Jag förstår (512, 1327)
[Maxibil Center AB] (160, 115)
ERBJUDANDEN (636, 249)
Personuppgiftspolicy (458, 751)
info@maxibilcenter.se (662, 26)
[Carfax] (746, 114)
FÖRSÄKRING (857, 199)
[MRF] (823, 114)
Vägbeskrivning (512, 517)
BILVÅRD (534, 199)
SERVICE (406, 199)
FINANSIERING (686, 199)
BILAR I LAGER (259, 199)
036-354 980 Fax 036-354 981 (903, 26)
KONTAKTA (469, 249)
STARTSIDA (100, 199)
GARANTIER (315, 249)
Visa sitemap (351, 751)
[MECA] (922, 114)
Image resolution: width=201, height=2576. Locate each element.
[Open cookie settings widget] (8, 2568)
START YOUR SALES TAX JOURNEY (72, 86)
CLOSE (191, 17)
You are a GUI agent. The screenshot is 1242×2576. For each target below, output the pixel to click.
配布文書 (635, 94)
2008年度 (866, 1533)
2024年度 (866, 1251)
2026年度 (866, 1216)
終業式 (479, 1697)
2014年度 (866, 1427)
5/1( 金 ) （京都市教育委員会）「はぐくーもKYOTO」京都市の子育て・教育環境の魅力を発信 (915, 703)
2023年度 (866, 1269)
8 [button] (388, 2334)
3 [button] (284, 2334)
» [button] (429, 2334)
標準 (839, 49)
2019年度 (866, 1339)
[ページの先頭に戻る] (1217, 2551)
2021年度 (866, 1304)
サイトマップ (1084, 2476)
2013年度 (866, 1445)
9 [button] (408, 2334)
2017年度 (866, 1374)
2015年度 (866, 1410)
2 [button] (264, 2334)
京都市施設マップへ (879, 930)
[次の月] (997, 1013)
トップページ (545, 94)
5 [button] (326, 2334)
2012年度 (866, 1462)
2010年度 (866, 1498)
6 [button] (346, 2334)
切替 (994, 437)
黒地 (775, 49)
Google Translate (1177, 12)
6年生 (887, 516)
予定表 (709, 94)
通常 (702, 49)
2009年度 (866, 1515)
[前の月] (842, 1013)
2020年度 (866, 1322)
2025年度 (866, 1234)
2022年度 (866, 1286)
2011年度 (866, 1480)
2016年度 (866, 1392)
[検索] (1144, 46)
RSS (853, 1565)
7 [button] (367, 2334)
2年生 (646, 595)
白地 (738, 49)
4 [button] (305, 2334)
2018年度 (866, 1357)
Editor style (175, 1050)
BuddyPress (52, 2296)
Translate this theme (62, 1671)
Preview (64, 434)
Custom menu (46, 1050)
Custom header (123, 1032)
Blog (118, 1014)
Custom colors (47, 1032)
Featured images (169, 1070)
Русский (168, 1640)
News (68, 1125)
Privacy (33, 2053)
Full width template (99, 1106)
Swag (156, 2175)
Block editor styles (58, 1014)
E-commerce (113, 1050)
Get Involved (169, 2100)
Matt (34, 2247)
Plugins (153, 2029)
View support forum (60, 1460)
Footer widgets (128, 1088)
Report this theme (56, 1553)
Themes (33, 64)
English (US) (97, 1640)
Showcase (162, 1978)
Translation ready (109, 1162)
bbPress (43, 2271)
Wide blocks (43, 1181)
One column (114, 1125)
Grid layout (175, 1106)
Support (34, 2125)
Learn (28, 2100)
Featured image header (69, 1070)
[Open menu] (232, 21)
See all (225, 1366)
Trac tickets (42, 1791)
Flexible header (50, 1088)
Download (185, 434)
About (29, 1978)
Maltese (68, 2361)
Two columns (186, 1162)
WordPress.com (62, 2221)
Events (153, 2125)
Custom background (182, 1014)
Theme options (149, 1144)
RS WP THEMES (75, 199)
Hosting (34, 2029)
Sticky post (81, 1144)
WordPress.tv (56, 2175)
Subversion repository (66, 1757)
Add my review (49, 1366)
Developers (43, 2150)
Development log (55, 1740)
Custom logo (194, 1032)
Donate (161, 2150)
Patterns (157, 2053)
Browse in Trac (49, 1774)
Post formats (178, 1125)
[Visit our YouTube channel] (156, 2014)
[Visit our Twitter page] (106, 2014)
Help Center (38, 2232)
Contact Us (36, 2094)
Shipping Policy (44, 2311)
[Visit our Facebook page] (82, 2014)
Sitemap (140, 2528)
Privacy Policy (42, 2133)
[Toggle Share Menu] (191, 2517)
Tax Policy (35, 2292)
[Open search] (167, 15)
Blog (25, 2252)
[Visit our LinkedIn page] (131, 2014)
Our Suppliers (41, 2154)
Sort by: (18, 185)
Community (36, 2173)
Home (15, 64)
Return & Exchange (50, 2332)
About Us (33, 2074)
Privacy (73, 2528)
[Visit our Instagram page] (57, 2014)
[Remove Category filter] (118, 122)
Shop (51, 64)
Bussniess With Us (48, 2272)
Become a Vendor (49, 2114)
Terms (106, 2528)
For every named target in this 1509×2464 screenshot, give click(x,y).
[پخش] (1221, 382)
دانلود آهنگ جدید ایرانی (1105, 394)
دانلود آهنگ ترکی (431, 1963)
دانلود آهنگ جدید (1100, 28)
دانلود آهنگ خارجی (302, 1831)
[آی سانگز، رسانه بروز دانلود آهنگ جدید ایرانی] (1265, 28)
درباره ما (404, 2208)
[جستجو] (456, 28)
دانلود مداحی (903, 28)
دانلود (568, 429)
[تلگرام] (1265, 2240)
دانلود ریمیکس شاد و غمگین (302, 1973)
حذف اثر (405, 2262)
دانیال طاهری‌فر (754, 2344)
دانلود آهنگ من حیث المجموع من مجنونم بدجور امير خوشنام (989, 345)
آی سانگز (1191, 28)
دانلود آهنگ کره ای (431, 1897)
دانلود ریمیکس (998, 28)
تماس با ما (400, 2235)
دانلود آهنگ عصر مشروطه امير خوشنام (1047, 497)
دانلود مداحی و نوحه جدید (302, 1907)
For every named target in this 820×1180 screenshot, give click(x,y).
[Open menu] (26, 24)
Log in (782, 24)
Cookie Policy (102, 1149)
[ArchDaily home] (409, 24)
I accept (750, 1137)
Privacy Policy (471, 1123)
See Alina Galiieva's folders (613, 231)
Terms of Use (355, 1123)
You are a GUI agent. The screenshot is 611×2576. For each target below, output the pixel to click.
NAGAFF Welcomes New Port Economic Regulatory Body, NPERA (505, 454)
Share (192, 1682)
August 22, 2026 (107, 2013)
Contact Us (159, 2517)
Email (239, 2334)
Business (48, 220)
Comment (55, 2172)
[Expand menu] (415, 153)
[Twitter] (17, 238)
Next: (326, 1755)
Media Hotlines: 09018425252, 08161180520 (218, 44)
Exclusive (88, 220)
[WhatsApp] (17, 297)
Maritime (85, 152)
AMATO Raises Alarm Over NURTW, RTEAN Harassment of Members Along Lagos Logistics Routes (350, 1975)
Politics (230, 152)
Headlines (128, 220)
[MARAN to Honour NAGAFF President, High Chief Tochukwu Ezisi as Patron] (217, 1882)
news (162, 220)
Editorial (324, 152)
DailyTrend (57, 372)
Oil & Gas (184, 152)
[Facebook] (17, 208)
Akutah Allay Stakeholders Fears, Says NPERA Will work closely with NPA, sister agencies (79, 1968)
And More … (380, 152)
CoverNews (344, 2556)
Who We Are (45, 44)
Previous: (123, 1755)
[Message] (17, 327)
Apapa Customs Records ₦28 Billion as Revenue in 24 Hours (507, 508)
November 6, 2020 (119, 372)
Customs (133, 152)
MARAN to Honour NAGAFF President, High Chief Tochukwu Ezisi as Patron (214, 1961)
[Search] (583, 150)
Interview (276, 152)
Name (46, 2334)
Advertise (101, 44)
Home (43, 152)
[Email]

◆ ◆ ◆ ◆ ◆ ◆ ◆

=== Task requirements ===
Search the entries for the string "below". Copy every line that has it.

=== Solution for this exercise ===
You are a GUI agent. The screenshot is 1242×2576. For each target below, output the pixel to click.
You are a GUI agent. The screenshot is 611×2576. For each target below, output the pixel to click.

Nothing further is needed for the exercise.